> Problem:
Set down precisely the lines from the line with "Task: Expand the x264 Codec dropdown" through the end of the material, inclusive, and no pictures.

> Recorded information:

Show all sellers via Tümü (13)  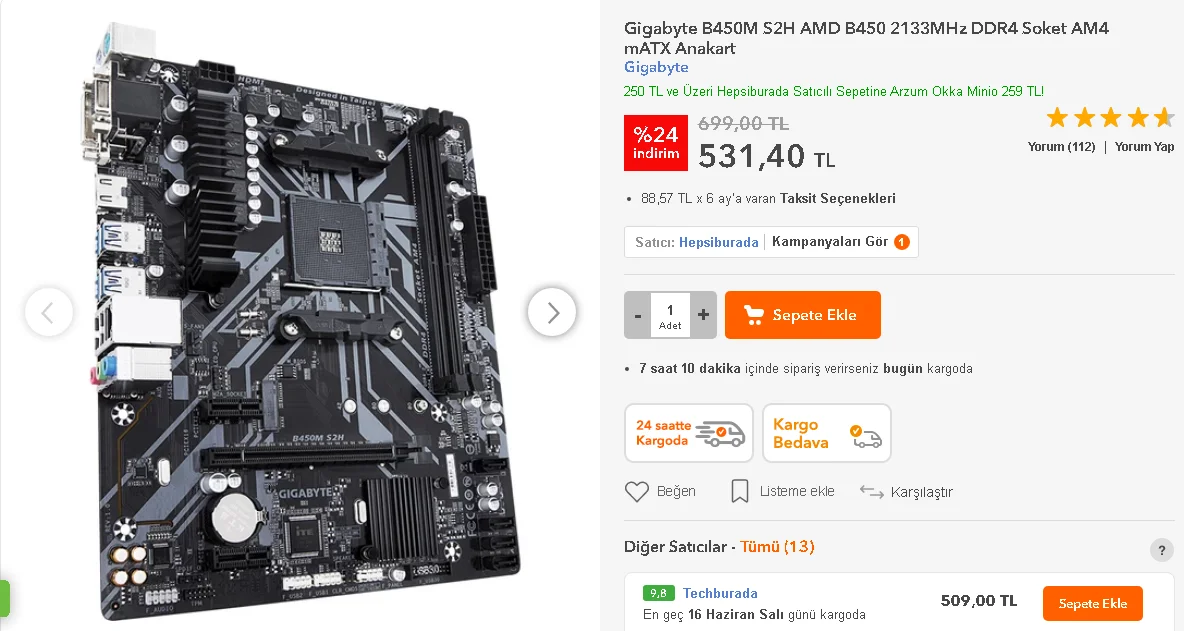[777, 546]
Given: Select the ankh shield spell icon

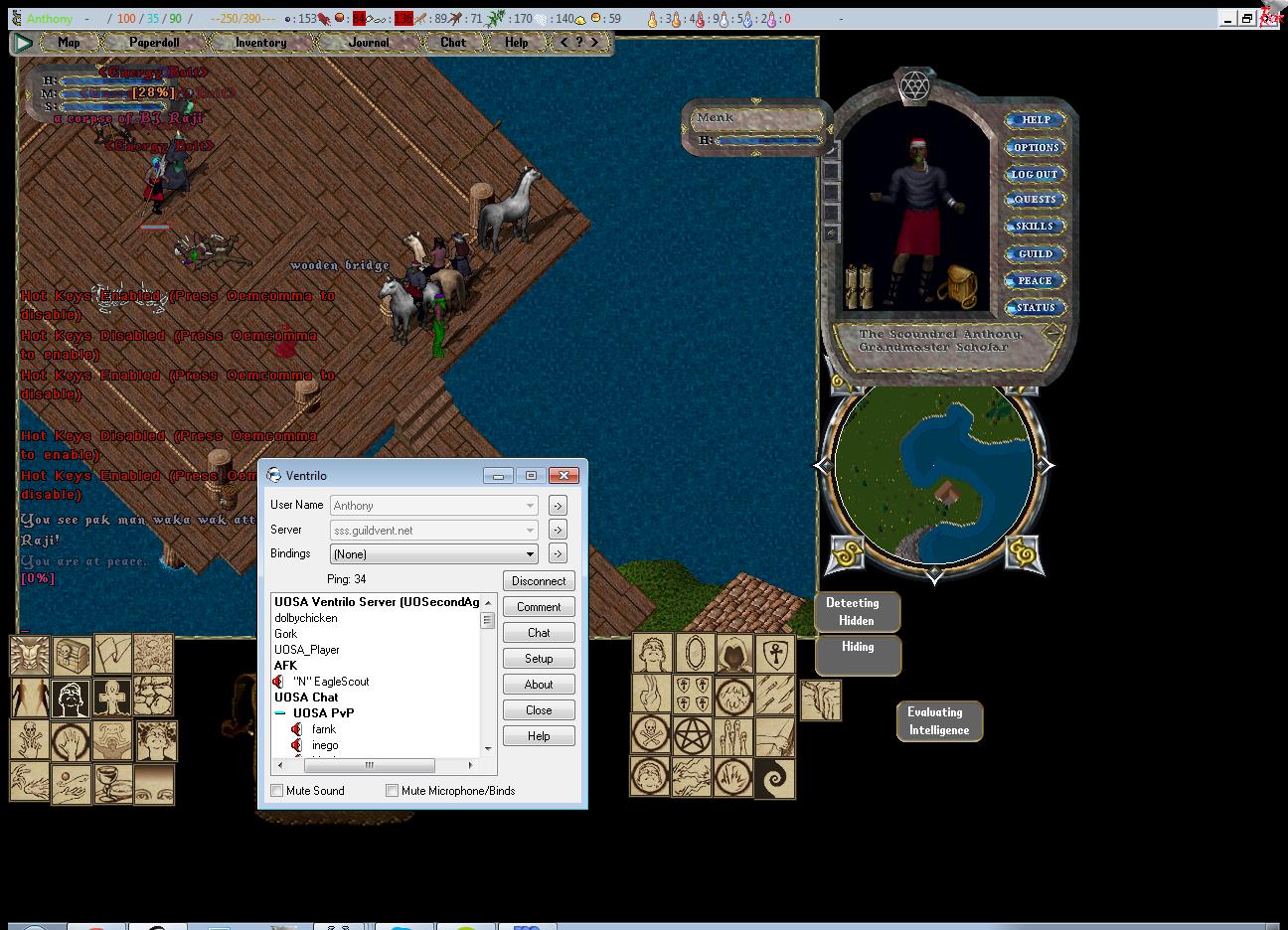Looking at the screenshot, I should pos(775,654).
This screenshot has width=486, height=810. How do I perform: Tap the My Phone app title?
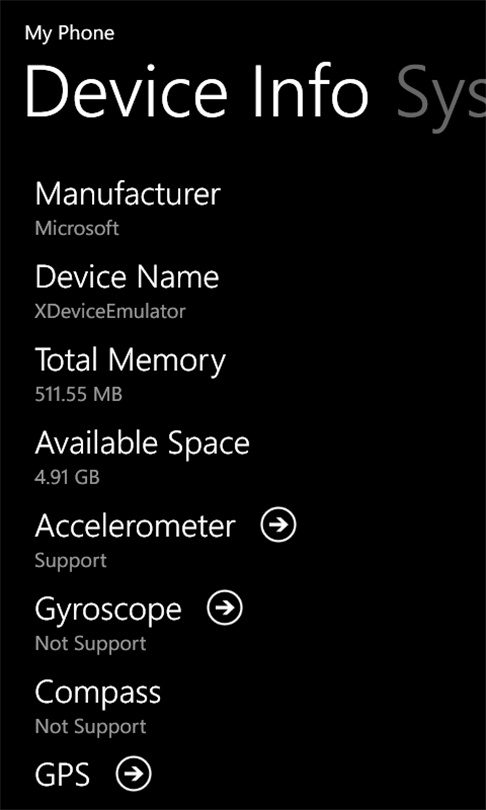pos(70,34)
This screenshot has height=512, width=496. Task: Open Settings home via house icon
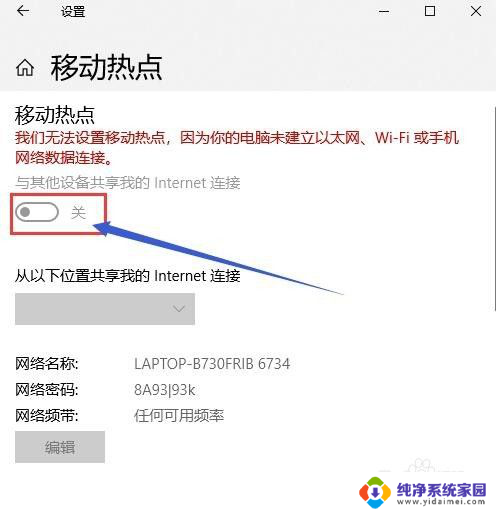[x=25, y=68]
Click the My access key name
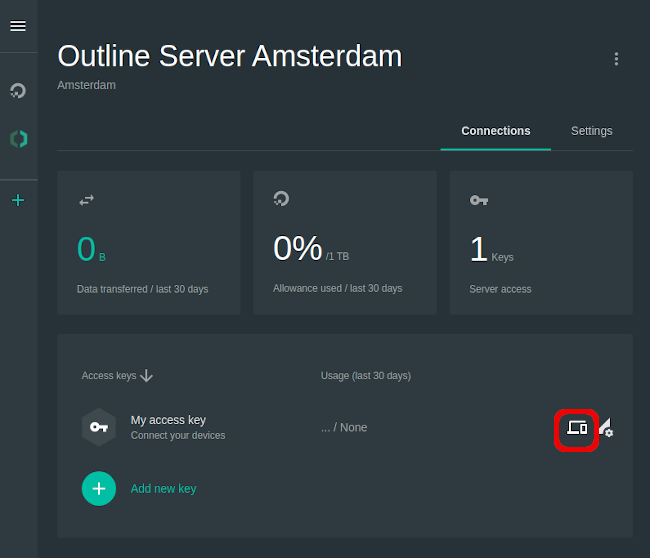 tap(168, 420)
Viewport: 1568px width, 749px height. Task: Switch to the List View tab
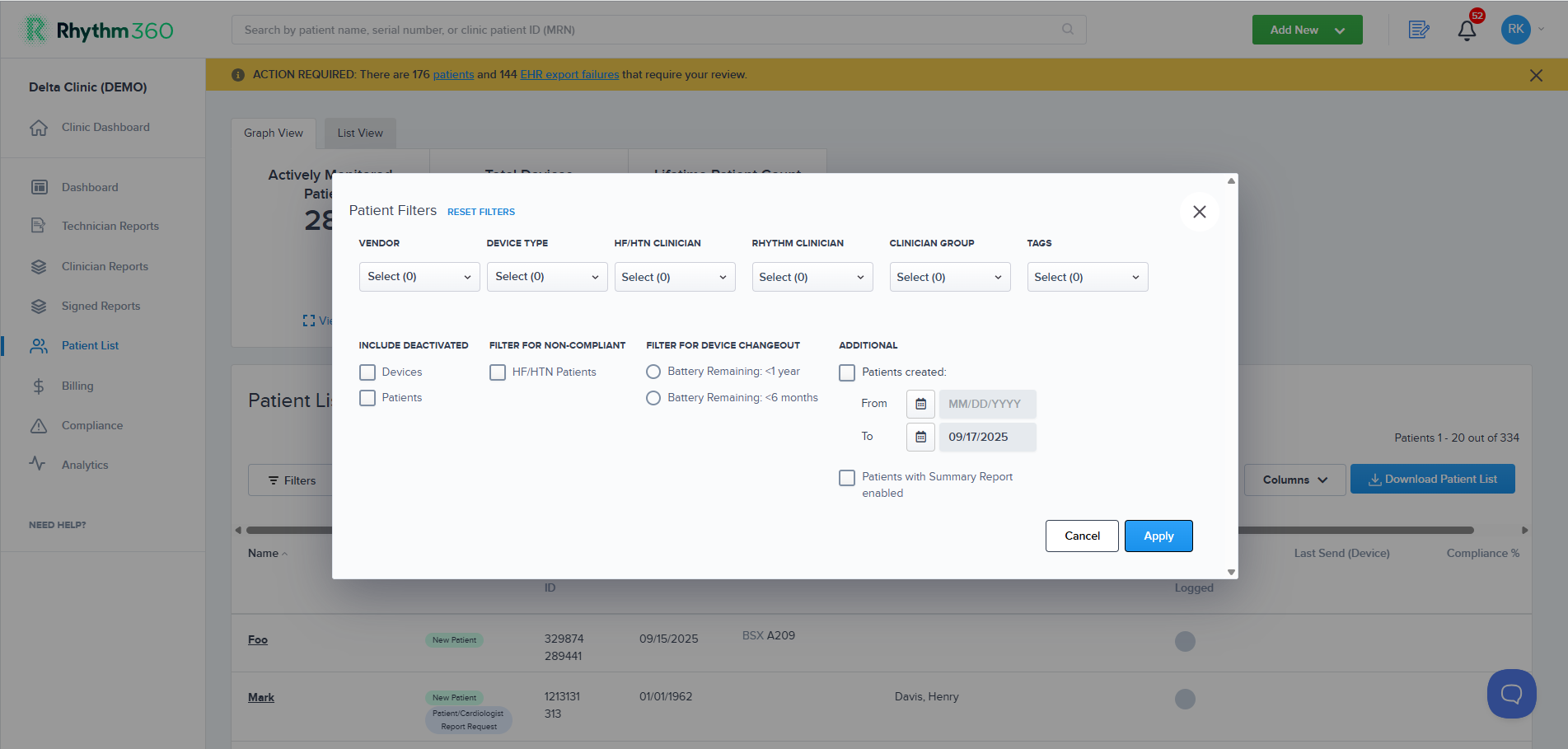[360, 133]
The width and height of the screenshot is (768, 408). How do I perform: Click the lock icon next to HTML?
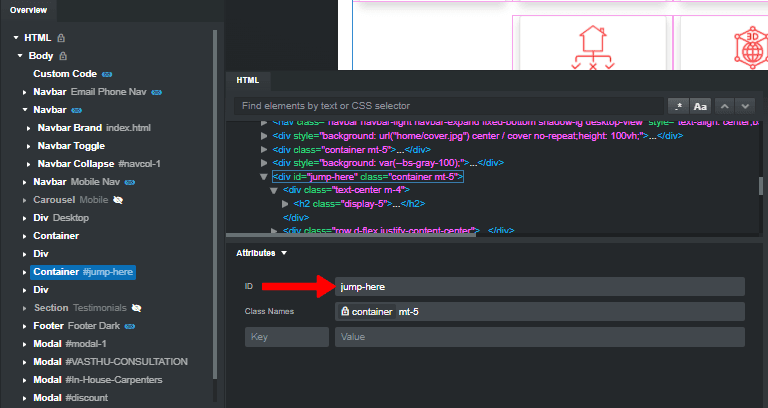(63, 38)
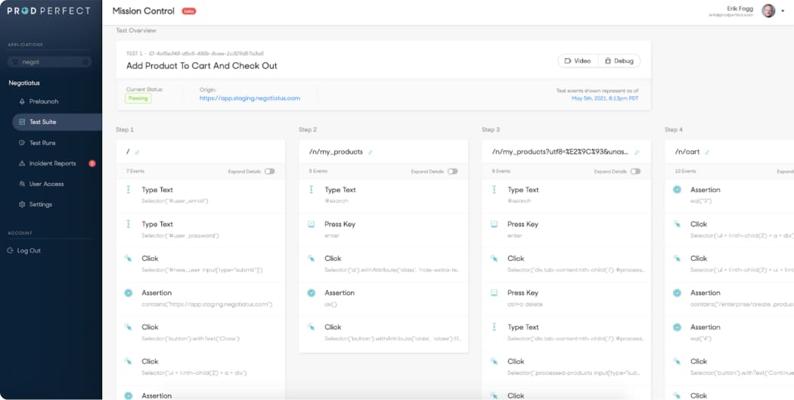794x400 pixels.
Task: Turn on Expand Details switch in Step 3
Action: (x=636, y=171)
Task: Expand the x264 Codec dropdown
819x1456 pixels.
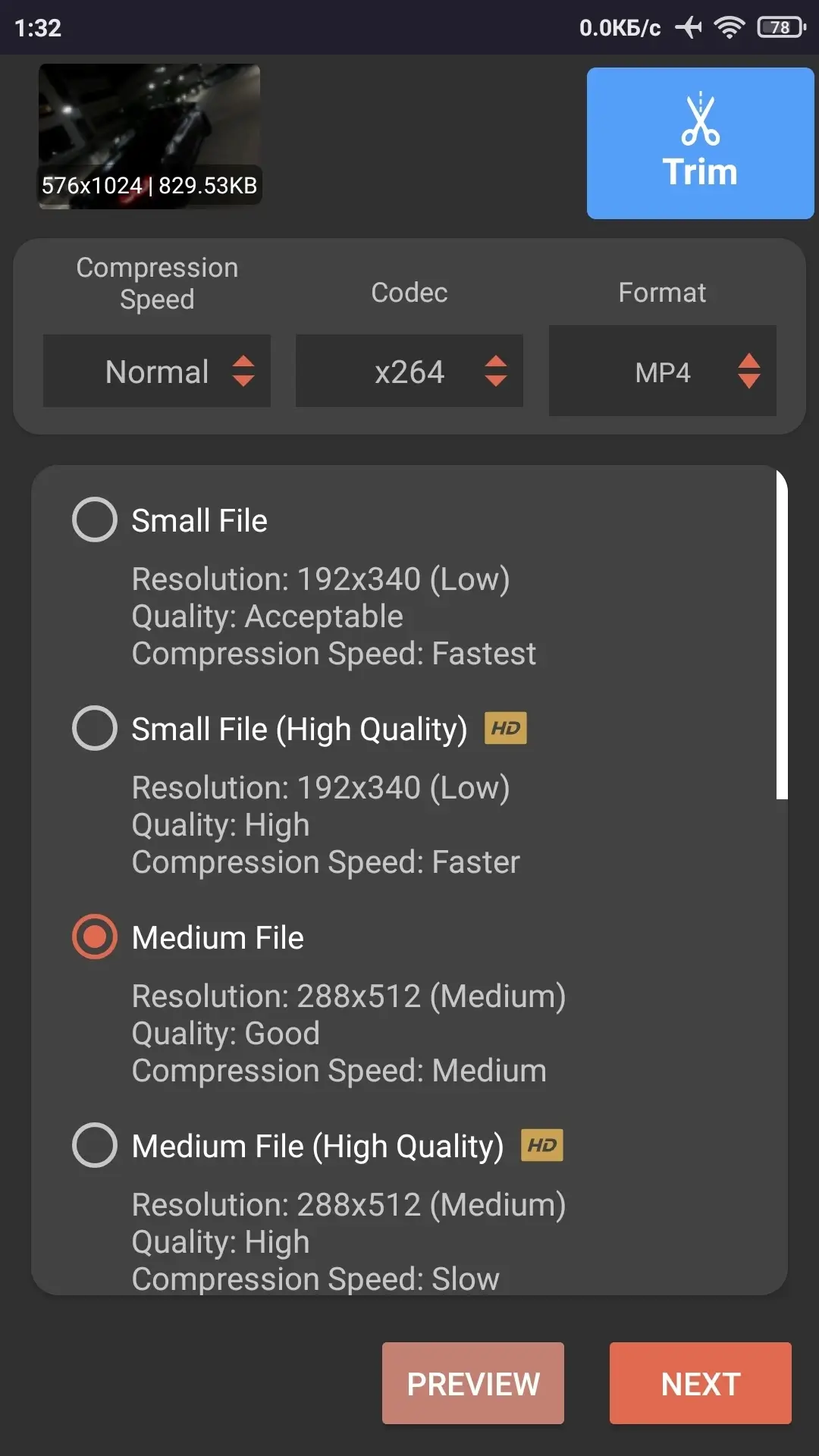Action: point(410,372)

> Response below:
Task: Expand the x264 Codec dropdown
819x1456 pixels.
Action: point(410,372)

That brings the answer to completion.